Excerpted passage:
+++

# Stomach gurgling/ acid reflux



## LoveleeB

Does anyone know if stomach gurgling is a sign of acid reflux? My Doctor thinks my LO has acid reflux due to crying when she's laying on her back but before giving her meds I'd like to be more confident of the diagnosis. thanks in advance.


----------



## Clo

My Lo has reflux and him tummy really gurgles during and after feeds. He seems to be in pain and cries after feeds too. His other symptoms are being sick, both Just after feeds (sometimes) and if we lie him down within half an hour of a feed. Getting hiccups a lot, waking up during the night being sick/choking, always having a blocked/snuffly nose due to all the milk coming back up.. He also has a lot of bottom wind.

hope this helps x


----------



## madcatwoman

a classic symptom is only wanting to be held upright over your shoulder. we did have gaviscon for our :baby: but in the end,like a stab in the dark we decided to change milk to cow and gate which is less rich,he hasnt had reflux since:thumbup:


----------



## LoveleeB

Clo said:


> My Lo has reflux and him tummy really gurgles during and after feeds. He seems to be in pain and cries after feeds too. His other symptoms are being sick, both Just after feeds (sometimes) and if we lie him down within half an hour of a feed. Getting hiccups a lot, waking up during the night being sick/choking, always having a blocked/snuffly nose due to all the milk coming back up.. He also has a lot of bottom wind.
> 
> hope this helps x

My LO has all those same symptoms with the exception of pain after feeding, she doesn't seem to get upset when she is sick either. I'm not sure if I should try Zantac as suggested by the Dr. or try other methods first...


----------



## LoveleeB

madcatwoman said:


> a classic symptom is only wanting to be held upright over your shoulder. we did have gaviscon for our :baby: but in the end,like a stab in the dark we decided to change milk to cow and gate which is less rich,he hasnt had reflux since:thumbup:

My LO drinks expressed Breastmilk from a bottle right now but I was wondering whether to switch her to a thicker formula to try and help with the reflux?


----------



## Clo

N:happydance:


LoveleeB said:


> madcatwoman said:
> 
> 
> a classic symptom is only wanting to be held upright over your shoulder. we did have gaviscon for our :baby: but in the end,like a stab in the dark we decided to change milk to cow and gate which is less rich,he hasnt had reflux since:thumbup:
> 
> My LO drinks expressed Breastmilk from a bottle right now but I was wondering whether to switch her to a thicker formula to try and help with the reflux?Click to expand...

+++

Dataset entries:
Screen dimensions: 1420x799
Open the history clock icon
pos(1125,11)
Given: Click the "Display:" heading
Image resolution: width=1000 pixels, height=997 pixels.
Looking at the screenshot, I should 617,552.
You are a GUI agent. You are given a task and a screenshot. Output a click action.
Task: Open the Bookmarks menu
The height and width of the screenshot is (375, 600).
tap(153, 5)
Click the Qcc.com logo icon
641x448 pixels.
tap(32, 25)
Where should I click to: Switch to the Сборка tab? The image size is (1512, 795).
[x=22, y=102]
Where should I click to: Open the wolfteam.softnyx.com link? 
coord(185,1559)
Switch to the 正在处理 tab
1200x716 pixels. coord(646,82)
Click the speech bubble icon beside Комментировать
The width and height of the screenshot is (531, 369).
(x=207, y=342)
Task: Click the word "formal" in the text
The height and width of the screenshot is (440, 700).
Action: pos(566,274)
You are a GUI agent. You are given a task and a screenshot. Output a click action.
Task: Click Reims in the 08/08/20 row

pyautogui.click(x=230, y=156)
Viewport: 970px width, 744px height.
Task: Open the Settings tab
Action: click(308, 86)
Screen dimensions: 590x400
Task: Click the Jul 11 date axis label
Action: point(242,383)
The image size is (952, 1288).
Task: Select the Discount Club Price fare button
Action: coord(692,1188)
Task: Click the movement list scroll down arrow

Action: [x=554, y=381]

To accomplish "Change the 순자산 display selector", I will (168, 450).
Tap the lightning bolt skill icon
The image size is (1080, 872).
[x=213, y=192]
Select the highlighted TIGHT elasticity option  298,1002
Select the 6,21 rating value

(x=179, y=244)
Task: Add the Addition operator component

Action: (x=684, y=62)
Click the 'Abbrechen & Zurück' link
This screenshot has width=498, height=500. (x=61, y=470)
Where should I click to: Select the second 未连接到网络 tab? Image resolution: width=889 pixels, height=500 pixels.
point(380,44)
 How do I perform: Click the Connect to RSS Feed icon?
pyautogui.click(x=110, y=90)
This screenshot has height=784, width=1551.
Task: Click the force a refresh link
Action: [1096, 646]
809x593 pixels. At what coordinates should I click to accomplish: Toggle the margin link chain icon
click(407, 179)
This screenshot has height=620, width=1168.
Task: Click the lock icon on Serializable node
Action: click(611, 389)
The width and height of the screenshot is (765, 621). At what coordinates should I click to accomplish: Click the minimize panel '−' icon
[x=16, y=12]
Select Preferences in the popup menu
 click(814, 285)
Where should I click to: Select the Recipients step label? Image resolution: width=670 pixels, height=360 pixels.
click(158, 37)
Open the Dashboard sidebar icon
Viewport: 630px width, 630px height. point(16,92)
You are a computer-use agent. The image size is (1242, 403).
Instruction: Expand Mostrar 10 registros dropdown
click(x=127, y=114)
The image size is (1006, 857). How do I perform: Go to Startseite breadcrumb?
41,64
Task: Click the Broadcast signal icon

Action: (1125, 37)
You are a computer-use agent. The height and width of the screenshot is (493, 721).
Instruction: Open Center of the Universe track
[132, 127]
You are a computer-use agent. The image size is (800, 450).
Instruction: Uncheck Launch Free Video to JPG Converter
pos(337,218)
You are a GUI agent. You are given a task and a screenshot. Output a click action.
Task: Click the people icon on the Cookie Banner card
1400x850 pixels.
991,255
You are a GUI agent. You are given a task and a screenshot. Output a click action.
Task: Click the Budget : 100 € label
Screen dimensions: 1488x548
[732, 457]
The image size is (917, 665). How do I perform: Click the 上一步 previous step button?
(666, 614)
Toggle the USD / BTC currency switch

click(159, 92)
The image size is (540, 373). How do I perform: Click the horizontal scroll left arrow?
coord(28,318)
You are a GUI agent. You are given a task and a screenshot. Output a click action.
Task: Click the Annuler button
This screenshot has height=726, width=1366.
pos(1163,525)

+++

Problems and tasks:
1. Give the usernames of everyone who posts in the reflux thread, with each name listed once.
2. In the reflux thread, reproduce everything from "My LO has all" down to "other methods first...".
3. Translate this sentence from the reflux thread into Spanish: "a classic symptom is only wanting to be held upright over your shoulder."

Answers to the exercises:
1.
LoveleeB
Clo
madcatwoman

2.
My LO has all those same symptoms with the exception of pain after feeding, she doesn't seem to get upset when she is sick either. I'm not sure if I should try Zantac as suggested by the Dr. or try other methods first...

3. Un síntoma clásico es querer únicamente que lo sostengan en posición vertical sobre tu hombro.